Ozzie Smith, perhaps the best defensive shortstop in baseball history, is auctioning off lots of hard-earned hardware, including Gold Gloves, All-Star Game rings, World Series championship rings with the St. Louis Cardinals and more, according to ESPN.com.

Available for the right price are Smith’s 13 Gold Gloves, 11 All-Star Game rings, the World Series rings he got for the 2006 and 2011 Cardinals championships and his Roberto Clemente and Lou Gehrig Awards, according to the site.Th

The mass paraphernalia sale is for “estate and family planning,” the site reported, saying it was unaware if Smith had financial concerns. He earned just under $32 million in his career, accoring to Baseball-Reference.com.

The site speculated that auctioning the items could be  just to help set up funding for posterity, and not for Smith personally. No further details are available, but any sort of personal money woes would be relatively surprising.

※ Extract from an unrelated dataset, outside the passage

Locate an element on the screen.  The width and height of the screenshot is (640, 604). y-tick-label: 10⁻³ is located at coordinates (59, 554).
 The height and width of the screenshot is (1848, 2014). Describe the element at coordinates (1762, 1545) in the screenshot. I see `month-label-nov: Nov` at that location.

Smith, 57, retired after the 1996 season and has had various entrepreneur ventures — like a restaurant and salad dressing — since his playing days.

Smith was the Cardinals special instructor during this past spring training.

Meanwhile,  college basketball Hall of Fame coach Bob Knight said he selling his championship basketball rings and Olympic gold medal for the education of his grandchildren.

A collection of the former coach’s memorabilia will be auctioned by Steiner Sports Memorabilia. It’s part of a sale that features the jersey Yankees pitcher Don Larsen wore while pitching a perfect game in the World Series.

“John Havlicek and I were just talking one day about all the stuff we had accumulated over the years,” Knight said Monday from the Denver airport, referring to his college teammate at Ohio State who went on to a Hall of Fame career with the Boston Celtics. “As we talked we decided the money could be very useful to put our grandchildren through college.”

The auction, which has already started for some items, runs through Dec. 5 and will feature Knight’s rings from his three NCAA championship teams at Indiana — the undefeated 1976 season and the ones from 1981 and 1987.

The company will also sell a sports coat and a warmup jacket given to Knight as coach of the gold medal-winning U.S. Olympic team in 1984.

“I’ve got stuff I didn’t even know I had,” Knight said. “I don’t put anything up in the house. If you came into the house you would think I was a mailman. And I don’t even wear rings.”